Expression of genes involved in immune regulation in chronic myeloid leukemia

Abstract

Chronic myeloid leukemia (CML) is a blood cancer involved in abnormal proliferation of myeloid cells at all stages of differentiation. Translocation of regions of the BCR and ABL genes, leading to the fusion gene BCR-ABL, which forms the Philadelphia (Ph) chromosome, is the cause of more than 90% of CML. The BCR-ABL protein shows abnormal tyrosine kinase activity, leading to changes in proliferation signals including signal transducer and activator of transcriptions (STATs) and nuclear factor kappa-light-chain-enhancer of activated B (NF-κB) and resulting in uncontrolled proliferation of myeloid cells. CTLA-4, PD-1 and LAG3 genes are known as immunosuppressive receptors playing important roles in controlling immune response by inhibiting activity of T helper cells. Klotho gene has anti-aging, anti-inflammatory and anti-cancer functions.
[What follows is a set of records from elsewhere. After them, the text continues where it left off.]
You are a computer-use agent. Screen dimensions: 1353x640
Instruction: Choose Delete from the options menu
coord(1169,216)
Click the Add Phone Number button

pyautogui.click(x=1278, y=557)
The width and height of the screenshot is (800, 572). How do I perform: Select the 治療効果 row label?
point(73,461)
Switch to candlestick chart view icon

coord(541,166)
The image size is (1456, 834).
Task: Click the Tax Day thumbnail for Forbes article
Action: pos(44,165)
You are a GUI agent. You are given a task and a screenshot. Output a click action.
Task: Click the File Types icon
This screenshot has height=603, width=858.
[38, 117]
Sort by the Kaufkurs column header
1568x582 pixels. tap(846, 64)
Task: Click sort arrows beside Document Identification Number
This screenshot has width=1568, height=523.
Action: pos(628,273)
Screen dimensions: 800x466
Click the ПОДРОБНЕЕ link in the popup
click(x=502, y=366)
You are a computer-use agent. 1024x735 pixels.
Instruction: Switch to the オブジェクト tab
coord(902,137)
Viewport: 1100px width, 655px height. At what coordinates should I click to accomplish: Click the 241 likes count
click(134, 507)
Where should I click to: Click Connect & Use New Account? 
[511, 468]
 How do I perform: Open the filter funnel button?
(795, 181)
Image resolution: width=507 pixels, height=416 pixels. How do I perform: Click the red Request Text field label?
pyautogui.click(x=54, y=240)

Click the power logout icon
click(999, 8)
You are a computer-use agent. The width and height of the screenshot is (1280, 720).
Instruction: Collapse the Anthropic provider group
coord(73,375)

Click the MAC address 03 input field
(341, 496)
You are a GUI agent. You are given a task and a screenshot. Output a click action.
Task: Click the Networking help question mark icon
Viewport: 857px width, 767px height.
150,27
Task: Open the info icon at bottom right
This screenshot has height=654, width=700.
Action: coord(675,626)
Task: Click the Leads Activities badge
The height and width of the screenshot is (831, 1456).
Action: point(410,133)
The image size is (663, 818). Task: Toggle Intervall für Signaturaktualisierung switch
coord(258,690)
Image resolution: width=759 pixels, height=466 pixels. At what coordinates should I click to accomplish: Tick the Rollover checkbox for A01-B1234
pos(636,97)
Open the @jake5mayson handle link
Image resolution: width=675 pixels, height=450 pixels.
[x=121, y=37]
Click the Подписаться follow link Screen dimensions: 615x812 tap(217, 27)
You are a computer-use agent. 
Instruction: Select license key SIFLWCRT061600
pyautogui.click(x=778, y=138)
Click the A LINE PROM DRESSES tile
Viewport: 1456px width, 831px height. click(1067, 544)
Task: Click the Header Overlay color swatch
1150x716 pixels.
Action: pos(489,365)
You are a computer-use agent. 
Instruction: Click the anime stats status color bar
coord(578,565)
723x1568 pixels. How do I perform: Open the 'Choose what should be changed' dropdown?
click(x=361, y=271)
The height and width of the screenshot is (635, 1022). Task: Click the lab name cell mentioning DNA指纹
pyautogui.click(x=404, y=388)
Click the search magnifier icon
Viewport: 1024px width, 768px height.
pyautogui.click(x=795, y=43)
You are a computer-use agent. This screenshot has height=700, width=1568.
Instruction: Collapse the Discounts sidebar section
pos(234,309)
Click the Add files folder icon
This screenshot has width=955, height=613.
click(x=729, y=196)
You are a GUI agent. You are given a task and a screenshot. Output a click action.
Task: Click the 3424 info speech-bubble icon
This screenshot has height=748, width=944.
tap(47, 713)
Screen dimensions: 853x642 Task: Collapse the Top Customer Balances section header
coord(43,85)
STAT signaling pathway genes regulate cancer cell functions by their phosphorylation and IκB-α gene by degradation of its expression. In this study, we conducted experiments to determine mRNA expression of these genes on immune cells in CML patients by using realtime-PCR. Results showed a marked increase in the expression of STAT-1 and STAT-6 signaling genes and a decreased LAG3 expression in CML patients as compared with healthy controls. In addition, other gene expressions such as CTLA4, PD1, klotho, IκB-α, STAT3 and STAT5 were unaltered in CML cells. The abnormal increased expression of STAT1 and STAT6 genes indicated an important role of these signaling genes in regulating activity of immune cells, leading to pathogenesis and development of CML disease. The evidence suggested that STAT-1 and STAT-6 genes could be important and potential markers in early prognosis of CML.